La question clé: quel espoir procure l’Évangile à quelqu’un qui éprouve un désir de création artistique? À partir du récit du chapitre 31 de l’Exode qui rapporte la désignation des ouvriers du sanctuaire, Ryken montre qu’être artiste est une vocation reçue de Dieu et qu’elle sous-tend une habileté particulière offerte par lui. Voilà qui prémunit de toute vanité. Mais, surtout, il insiste: l’art n’est pas seulement une affaire de mains ou de technique. L’artiste a autant besoin de perspicacité spirituelle que d’habileté manuelle. L’œuvre de Betsaléel et d’Oholiab, les ouvriers du sanctuaire, était le fruit de toute leur personne, cœur et esprit, pas de leurs seules mains.

Cependant, l’apport déterminant pour moi du livre Ryken sur la situation de l’artiste a été l’analyse qu’il propose du chapitre premier de la Genèse. En fait, cela concerne d’ailleurs tous les hommes, pas uniquement ceux qui reçoivent spécifiquement la vocation de créer. On rappelle souvent que Dieu a créé l’homme à son image (Gn 1.27) et on mentionne quantité de caractéristiques de Dieu dont l’homme est donc le reflet. Mais, on remarque rarement que le seul des attributs de Dieu alors mentionné à cette étape du récit est sa capacité à créer. Dieu nous apparaît d’abord comme le Créateur et c’est à cette image qu’il nous fait.
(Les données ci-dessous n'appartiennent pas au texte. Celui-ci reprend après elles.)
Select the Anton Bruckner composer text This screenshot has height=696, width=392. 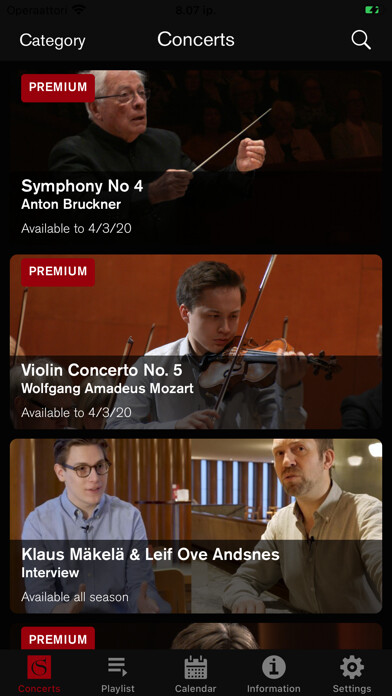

Pourquoi Dieu aime toutes les formes d’art?

Pour continuer sa théologie de l’art, Ryken rappelle que Dieu aime toutes formes d’art. Il n’en est pas une qui soit mieux qu’une autre. Pour construire le tabernacle, Dieu a appelé et qualifié deux artistes, Betsaleel et Oholiab. Ces artistes étaient qualifiés pour « toutes sortes d’ouvrages. Par exemple, la Bible nous dit que Betsaleel était inventeur, orfèvre, sculpteur, menuisier… (Ex 31.3-5). Alors que certains n’excellent que dans un domaine, le fait que Dieu ait donné à ces deux artistes d’être pluri-disciplinaires montrent que Dieu aime les multiples formes que peut prendre l’art.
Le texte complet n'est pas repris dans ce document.